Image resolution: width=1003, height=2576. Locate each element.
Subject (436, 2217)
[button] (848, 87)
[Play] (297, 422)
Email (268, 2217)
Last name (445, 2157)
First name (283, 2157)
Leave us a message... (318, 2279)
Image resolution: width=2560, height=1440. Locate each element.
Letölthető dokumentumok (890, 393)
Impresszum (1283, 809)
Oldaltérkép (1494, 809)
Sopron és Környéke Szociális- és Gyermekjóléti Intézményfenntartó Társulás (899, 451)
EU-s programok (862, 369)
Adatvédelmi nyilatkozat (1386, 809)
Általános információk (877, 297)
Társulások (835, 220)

PROBLEM REQUIREMENTS. Looking at the records above, please output exactly the lines that run from the one holding "Email (268, 2217)" to the final line, and only those.

ANSWER SPACE.
Email (268, 2217)
Last name (445, 2157)
First name (283, 2157)
Leave us a message... (318, 2279)
Image resolution: width=2560, height=1440. Locate each element.
Letölthető dokumentumok (890, 393)
Impresszum (1283, 809)
Oldaltérkép (1494, 809)
Sopron és Környéke Szociális- és Gyermekjóléti Intézményfenntartó Társulás (899, 451)
EU-s programok (862, 369)
Adatvédelmi nyilatkozat (1386, 809)
Általános információk (877, 297)
Társulások (835, 220)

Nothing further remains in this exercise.